Four things home owners should know
Home owners with existing loans pegged to the Singapore Interbank Offered Rate (Sibor) are likely to find themselves paying more for their mortgages in 2016, said housing and financial experts.
Most housing loans are set at a certain percentage above Sibor and a rising Sibor rate will equate to an increase in interest payments, said Mizuho Bank's senior economist Vishnu Varathan.
He said that because Sibor moves in tandem with United States interest rates, the US Federal Reserve's announcement last month that it would increase interest rates by 0.25 to 0.5 per cent will definitely affect Singapore's interest rates.
Mr Varathan predicted that Sibor will increase by about 0.75 to 1.25 per cent more than prevailing rates over the course of this year.
So what should home owners here know about the increase in Sibor and what can they do to mitigate it?
Sibor has been increasing gradually over the past year and the US Federal Reserve announcement has been a long time coming, said ECG Property chief executive Eric Cheng, 40.
Mr Cheng said that although home owners will be paying more for their loans and saving less, the interest rates are still fundamentally stable.
"It's a gradual and progressive increase in interest rates, so if you're a prudent investor and you have planned well, you'll be able to handle the increase," he said.
The increase in interest rates is a "normalisation and not a hike", said a spokesman from SRX Property .
"Interest rates have been very low for too many years, so this increase is actually allowing rates to go back to normal," he said.
LOOK FOR REFINANCING OR REPRICING ALTERNATIVES
Home owners should look for alternatives to their current home loan packages, said Mr Ong Kah Seng, director of property market research company R'ST Research.
"They should research and find alternatives and other resources," he said.

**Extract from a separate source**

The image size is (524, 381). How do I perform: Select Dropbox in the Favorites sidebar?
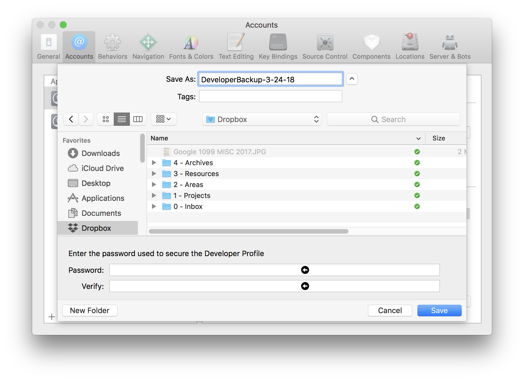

"It's good to know the options, because switching interest rate packages or refinancing might not always be the best choice.
"Sometimes, sticking to their current loans will be better."
Mr Ong said that home owners should take this as a chance to become more informed about their loan options as "it's a danger to be a passive home owner".
DON'T INVEST BEYOND WHAT YOU CAN
Everyone will eventually be affected by the interest rate increase, but investors who do their numbers well won't be as severely affected.
"Those who are most affected by the Sibor increase are those heavily geared or invested in property," said Mr Cheng.
"They may have taken loans larger than what they can finance."
Property investment blogger and founder of Property Club Singapore, Ms Vina Ip, advised home owners to consider multiple factors of their property investments.
A combination of factors such as market oversupply, a lucklustre rental market and high vacancy rate can result in more mortgage defaults, she said.
To mitigate the increase in Sibor, investors with vacant properties should be more flexible.
With the dismal rental market, they should lower expectations for rental fees and tenants' profiles, said Mr Ong. Any rental can help negate the increase in Sibor.
He said: "Their top priority should be to get tenants to fill up the space for at least one or two years."